Bunding and spill management

Please note that this section of the manual may contain out-of-date information. It has been retained to provide general information and a revised version will be available soon.

This document is a guide to designing, constructing, operating and maintaining bunds or spill containment systems to minimise the risk of pollution from liquid spills and leaks.

Relevant standards and acts

Where applicable, the construction of bunds must comply with the requirements of:

  • Australian Standard AS 1940B1993: The Storage and Handling of Flammable and Combustible Liquids
  • Australian Standard AS 4452B1997: The Storage and Handling of Toxic Substances
  • the Dangerous Goods Act 1975.

    Standards Australia has published standards for a number of classes of dangerous goods, and these also give details of spill control requirements (see Further Reading)

    What is a bund?

    AS 4452B1997 defines a bund as:

    an impervious embankment of earth, or a wall of brick, stone, concrete or other suitable material, which may form part or all of the perimeter of a compound that provides a barrier to retain liquid.

    Since the bund is the main part of a spill containment system, the whole system (or bunded area) is colloquially referred to within industry as the "bund".

    The bund is designed to contain spillages and leaks from liquids used, stored or processed above-ground, and to facilitate clean-up operations.

    A bund consists of:

    • an impervious bund wall or embankment surrounding the facility or tanks
    • an impervious floor within the bunded area
    • any joints in the floor or the wall, or between the floor and the wall
    • any associated facilities designed to remove liquids safely from the bunded area without polluting the environment.

    As well as being used to prevent pollution of the receiving environment, bunds are also often used for fire protection, product recovery and process isolation.

    Minimising the risk of spills to the environment

    Using bunding is only one way to minimise the risk of liquids entering the environment.
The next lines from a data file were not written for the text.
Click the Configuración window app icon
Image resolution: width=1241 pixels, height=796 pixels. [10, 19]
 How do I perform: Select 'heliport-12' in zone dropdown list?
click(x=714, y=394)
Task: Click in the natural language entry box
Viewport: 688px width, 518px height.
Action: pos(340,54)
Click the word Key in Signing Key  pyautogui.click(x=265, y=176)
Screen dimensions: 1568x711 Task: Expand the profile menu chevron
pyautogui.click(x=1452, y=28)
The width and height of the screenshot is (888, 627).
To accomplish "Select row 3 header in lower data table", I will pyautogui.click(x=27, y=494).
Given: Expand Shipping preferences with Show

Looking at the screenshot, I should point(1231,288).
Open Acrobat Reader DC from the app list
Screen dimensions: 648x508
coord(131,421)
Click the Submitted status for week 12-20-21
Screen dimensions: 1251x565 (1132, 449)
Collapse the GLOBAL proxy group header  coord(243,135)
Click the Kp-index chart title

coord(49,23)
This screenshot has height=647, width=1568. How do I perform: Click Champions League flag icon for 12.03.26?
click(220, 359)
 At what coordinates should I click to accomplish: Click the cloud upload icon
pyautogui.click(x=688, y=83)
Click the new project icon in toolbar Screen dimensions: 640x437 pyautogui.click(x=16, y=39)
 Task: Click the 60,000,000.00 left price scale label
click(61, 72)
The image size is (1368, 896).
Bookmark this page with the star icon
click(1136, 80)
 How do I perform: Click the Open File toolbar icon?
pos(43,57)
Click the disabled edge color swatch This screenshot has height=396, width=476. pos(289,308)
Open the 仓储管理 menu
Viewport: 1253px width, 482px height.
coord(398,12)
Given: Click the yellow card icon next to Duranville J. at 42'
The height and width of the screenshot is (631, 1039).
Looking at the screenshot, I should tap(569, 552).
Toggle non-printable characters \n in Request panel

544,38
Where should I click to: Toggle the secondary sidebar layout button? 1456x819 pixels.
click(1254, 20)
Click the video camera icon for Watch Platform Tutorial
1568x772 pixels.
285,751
All employees working with bunds should know how to:

    • do regular inspections of valves, pumps, pipes and hoses
    • use preventive maintenance
    • use standard operating procedures in the event of an on-site or off-site emergency
    • isolate a tank or bund
    • use fire-fighting equipment
    • stop substances entering the environment once they have escaped.

    This guide does not address other issues that you must consider when storing liquids, including fire safety, storing compatible materials and restricting access.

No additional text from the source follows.